Saber que cada año mueren unos 14.000 colombianos en accidentes viales y por armas de fuego, es más que preocupante. Realmente, es desconsolador, por cuando las 7.000 víctimas mortales de los accidentes podrían estar vivas si hubiera controles reales a los conductores, y las 7.000 baleadas también, si hubiera control de armas.
Estas son cifras que matan de la angustia, de una realidad que inquieta aún más en la medida en que, por ejemplo, en lo relacionado con el uso de las armas de fuego, el Gobierno ha levantado las barreras para que, a criterio de los militares, las vendan, entreguen y amparen a quién las solicite.
Menos mal —y esto genera alguna tranquilidad— que la guerra con las Farc se terminó. De lo contrario, ¿cuáles serían las cifras de muertos y heridos por esa razón, muertos y heridos que, por la simple mecánica de los conflictos, se traducen siempre en más víctimas?

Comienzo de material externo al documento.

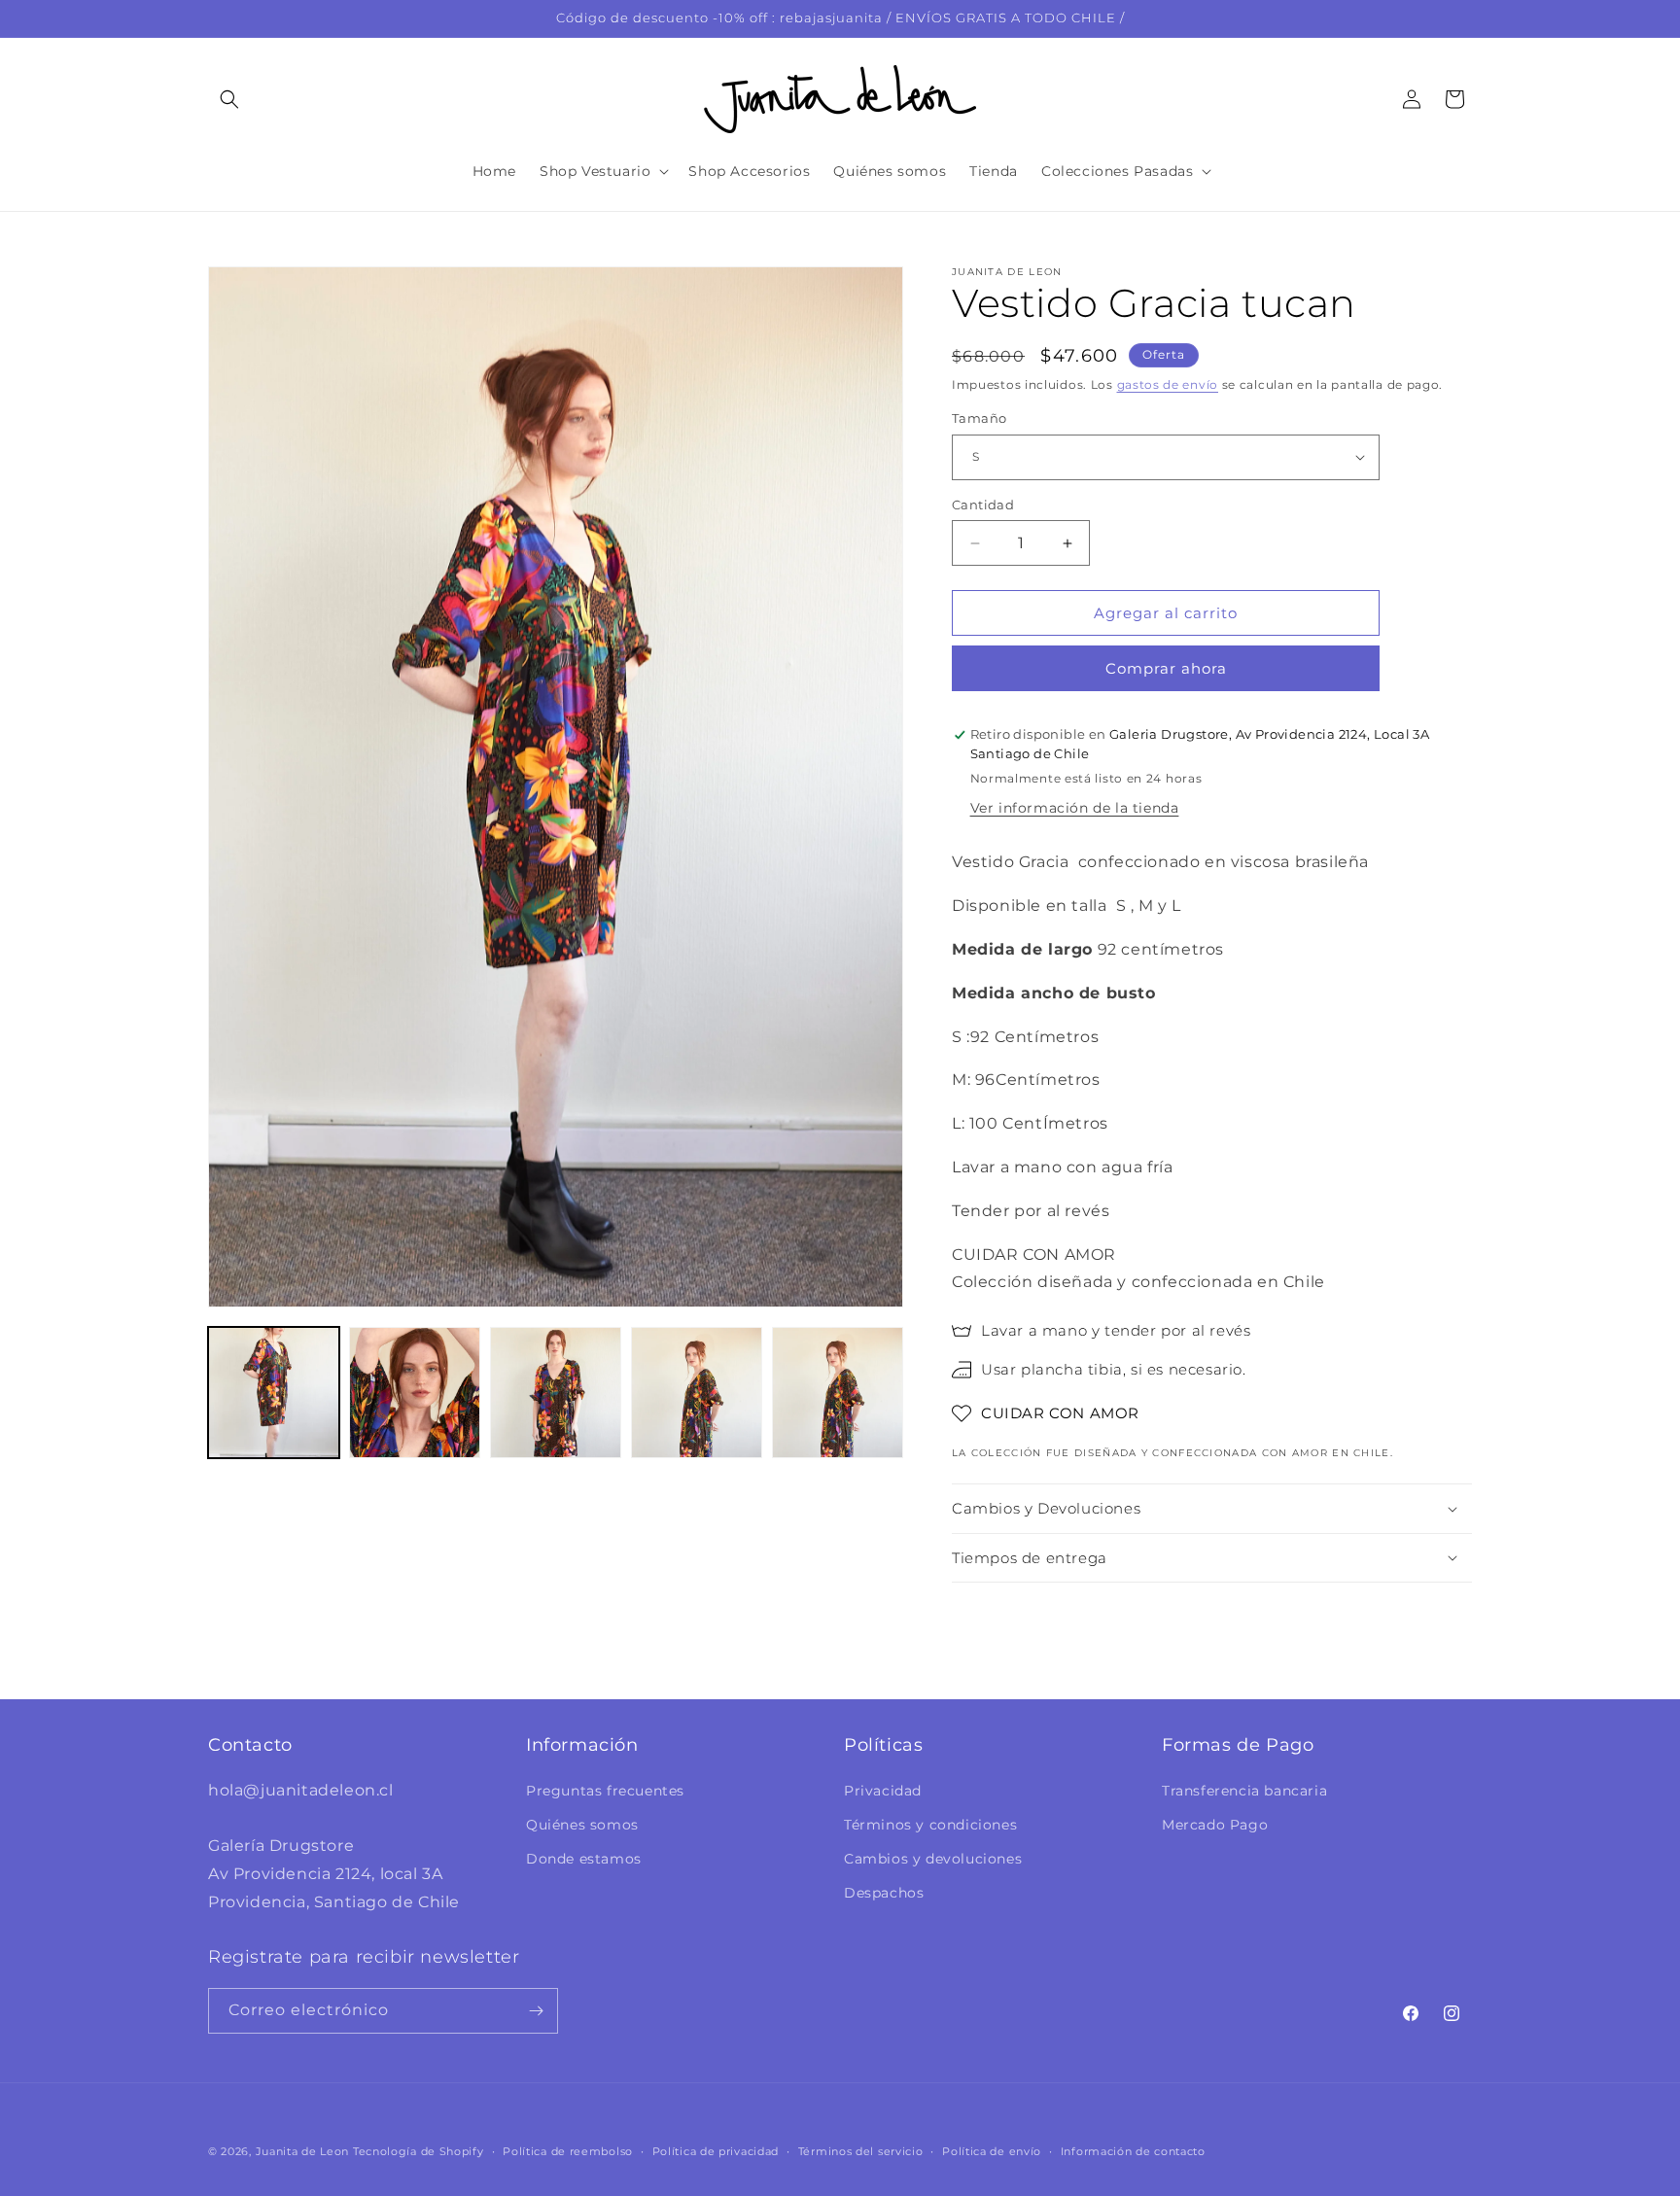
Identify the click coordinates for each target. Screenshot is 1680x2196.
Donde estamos (584, 1858)
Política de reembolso (568, 2151)
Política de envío (991, 2151)
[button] (229, 99)
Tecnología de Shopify (418, 2151)
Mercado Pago (1215, 1824)
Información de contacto (1133, 2151)
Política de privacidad (715, 2151)
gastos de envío (1168, 384)
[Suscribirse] (535, 2011)
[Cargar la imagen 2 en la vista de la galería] (414, 1392)
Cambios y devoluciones (933, 1858)
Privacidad (883, 1790)
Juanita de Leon (303, 2151)
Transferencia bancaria (1244, 1790)
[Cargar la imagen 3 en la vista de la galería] (555, 1392)
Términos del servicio (861, 2151)
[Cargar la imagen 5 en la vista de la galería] (837, 1392)
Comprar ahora (1166, 668)
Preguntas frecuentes (605, 1790)
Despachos (884, 1892)
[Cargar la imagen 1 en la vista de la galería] (273, 1392)
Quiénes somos (582, 1824)
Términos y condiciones (930, 1824)
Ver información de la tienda (1074, 808)
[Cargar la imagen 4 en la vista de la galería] (696, 1392)
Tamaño (979, 418)
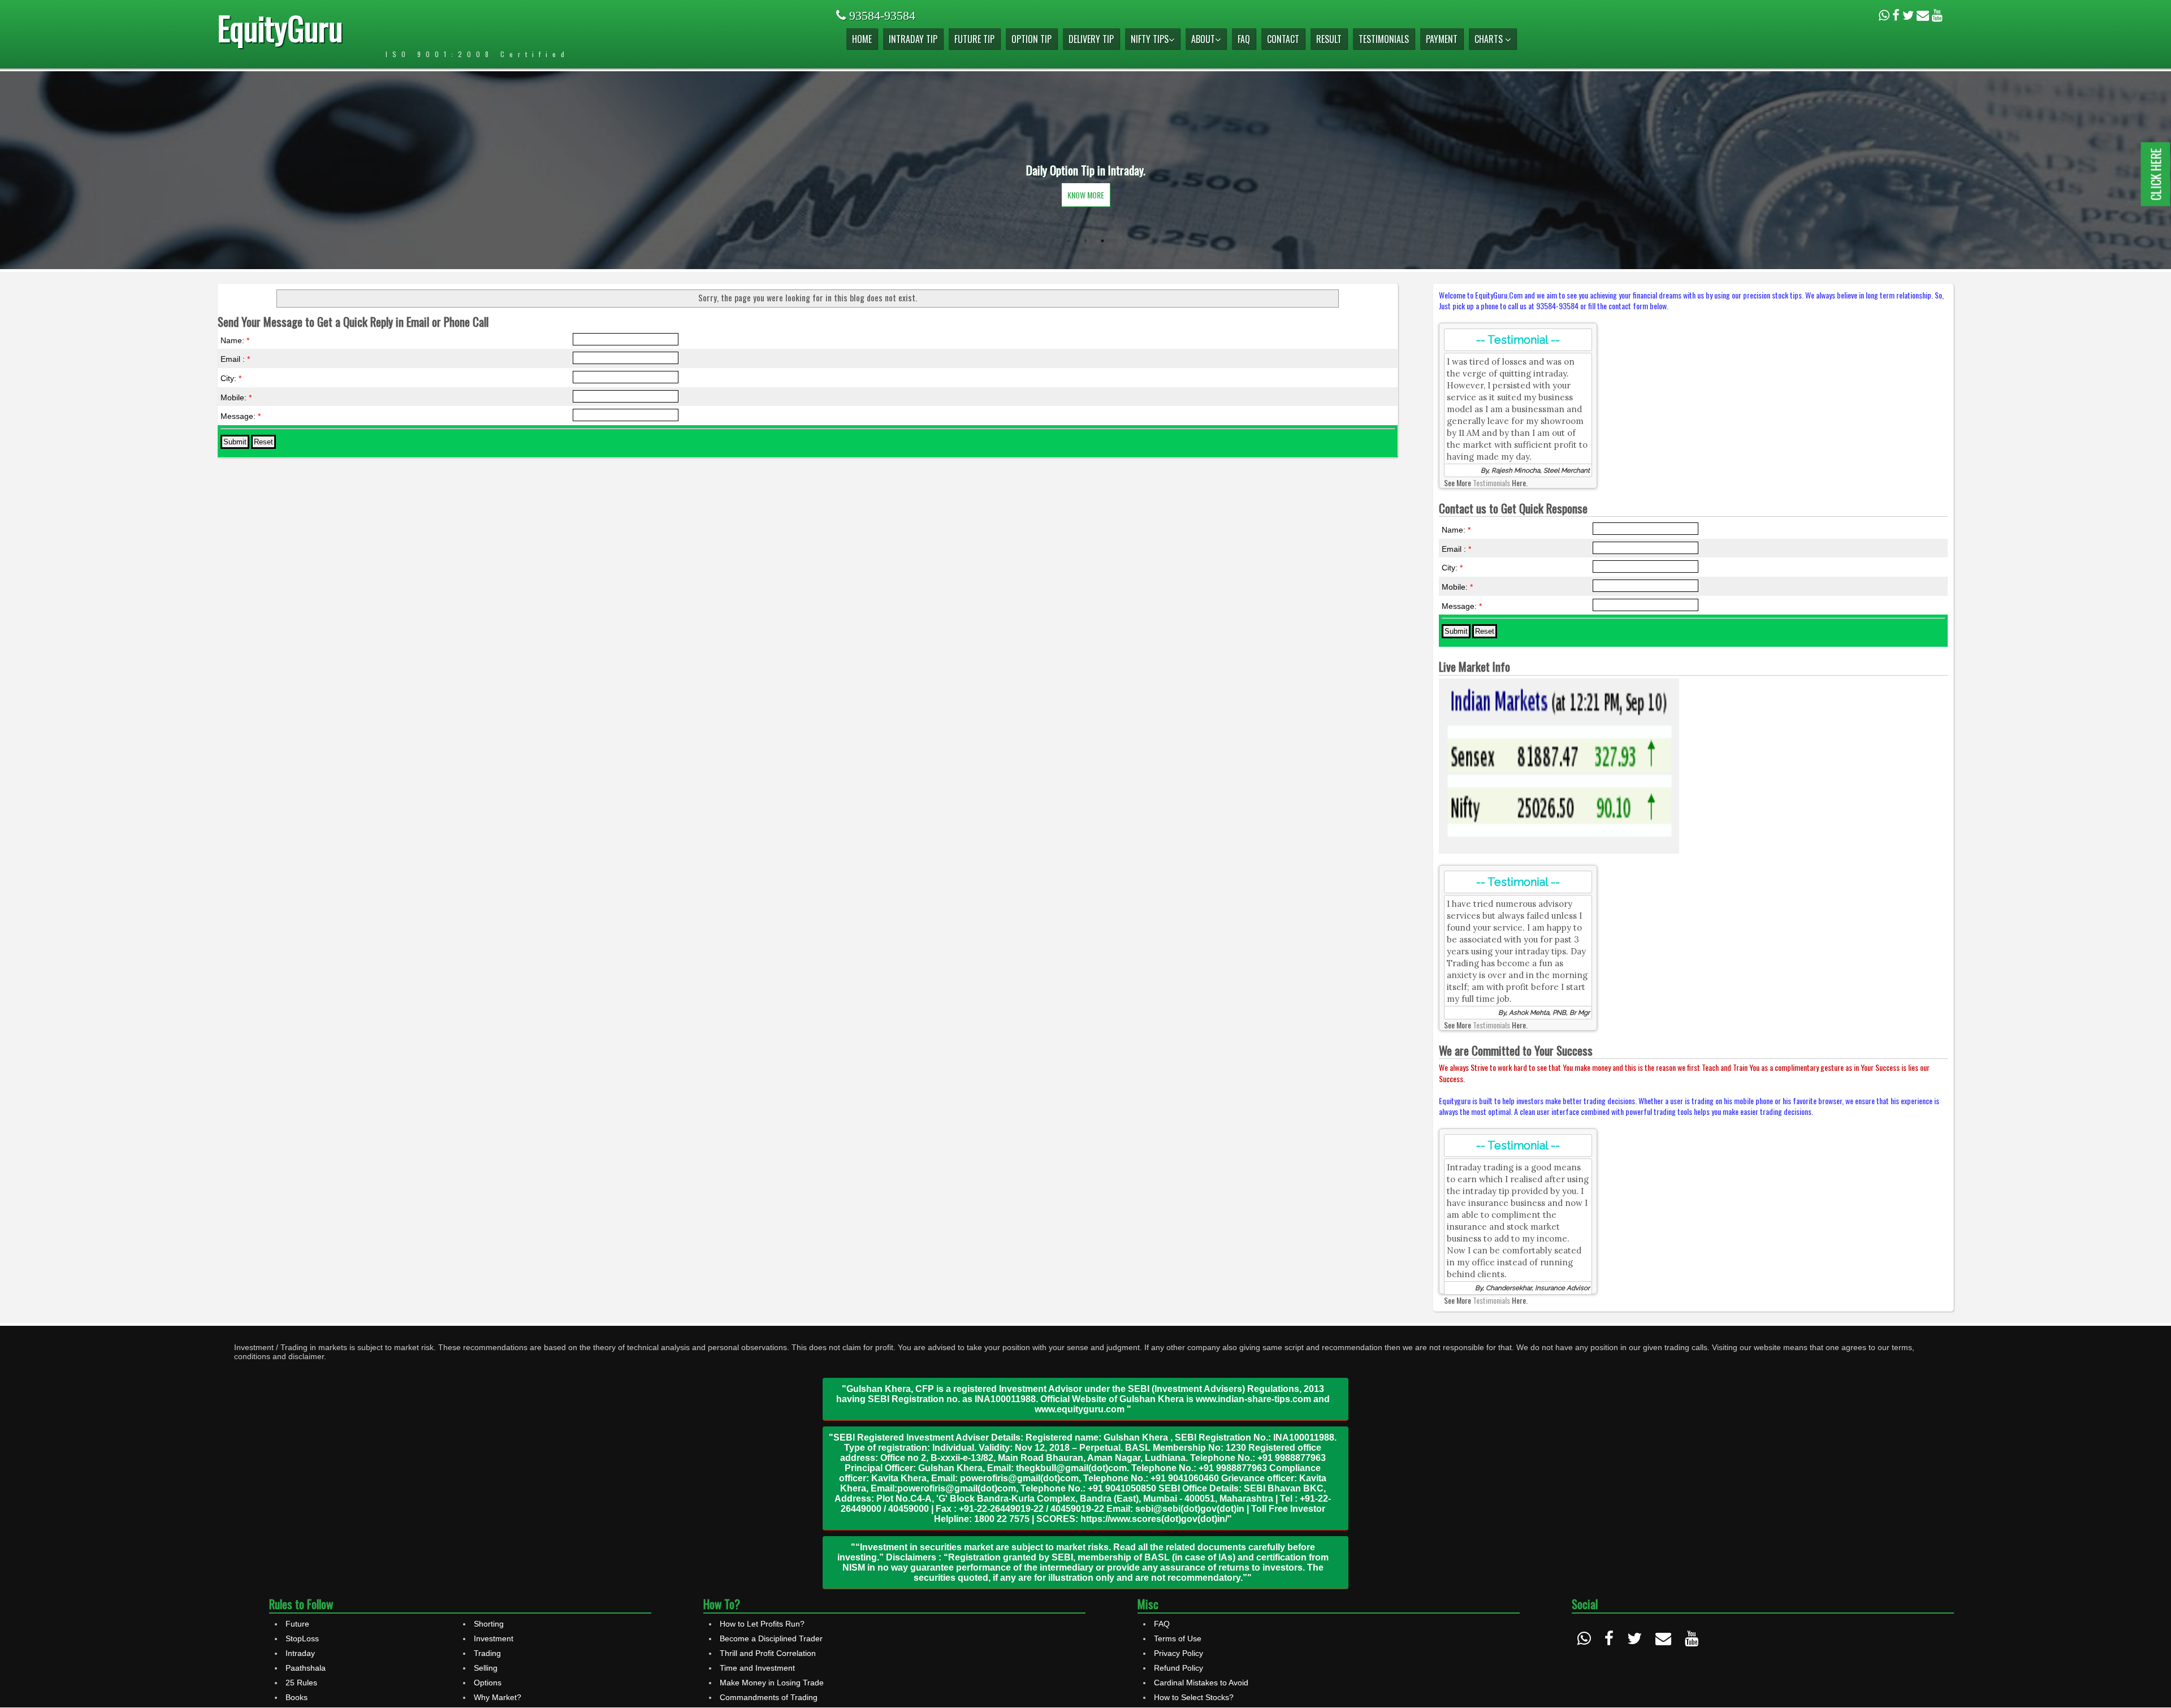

El Gobierno no puede, por el simple hecho de negar y contradecir al Gobierno que pasó, descartar restricciones como la que impedía en todo el territorio nacional el porte de armas de fuego. Nadie, en las altas esferas del poder, puede olvidarse del criterio generalizado de que un arma se saca para dispararla o no se saca.
El problema, de orden sicológico, es que si alguien anda con un arma de fuego en la pretina o en la mochila o donde sea, es porque piensa usarla en el momento en que le parezca necesario. Y usarla, no nos digamos mentiras, significa dispararle a alguien para matarlo, porque solo excepcionalmente alguien busca solo herir. Si el baleado resulta herido es porque la buena suerte estuvo de su lado.
En relación con las tragedias viales, el Gobierno tiene que hacer todo lo que esté a su alcance para educar a los conductores, y enseñarles que un vehículo es, en realidad, un arma mortal sobre la que, muchas veces, hay menos control de la persona que lo conduce. Una falla mecánica, por falta de mantenimiento, puede ser la causa, incontrolable, de muertos y heridos.
Infortunadamente, tanto en lo relacionado con los accidente viales como con lo referente a las armas, muchos de los muertos y heridos son producto de la corrupción que ha anidado en los organismos del Estado. Hay personas que siguen obteniendo una licencia de manejo sin siquiera saber conducir bien un vehículo, o sin tener buena visión… Y las hay también que van por la calle con armas de fuego no autorizadas, porque sus portadores alimentaron bien una cuenta bancaria o una billetera de un agente oficial.
Para la Agencia Nacional de Seguridad Vial, la meta es que no haya una sola víctima de accidentes carreteros, algo en lo que coincidimos todos los colombianos, que también aspiramos a que no haya ni siquiera heridos por armas de fuego. Pero si el Gobierno no contribuye a ello, por el contrario, autoriza las armas, entonces, de verdad es más difícil y todos quedaremos con un sueño frustrado.
Quizás la situación de autorizar armas cambiaría si el Gobierno hiciera más conciencia en torno de una realidad: si tiene que permitir a los civiles usar armas de fuego, es porque no tiene capacidad para garantizar la seguridad de las personas.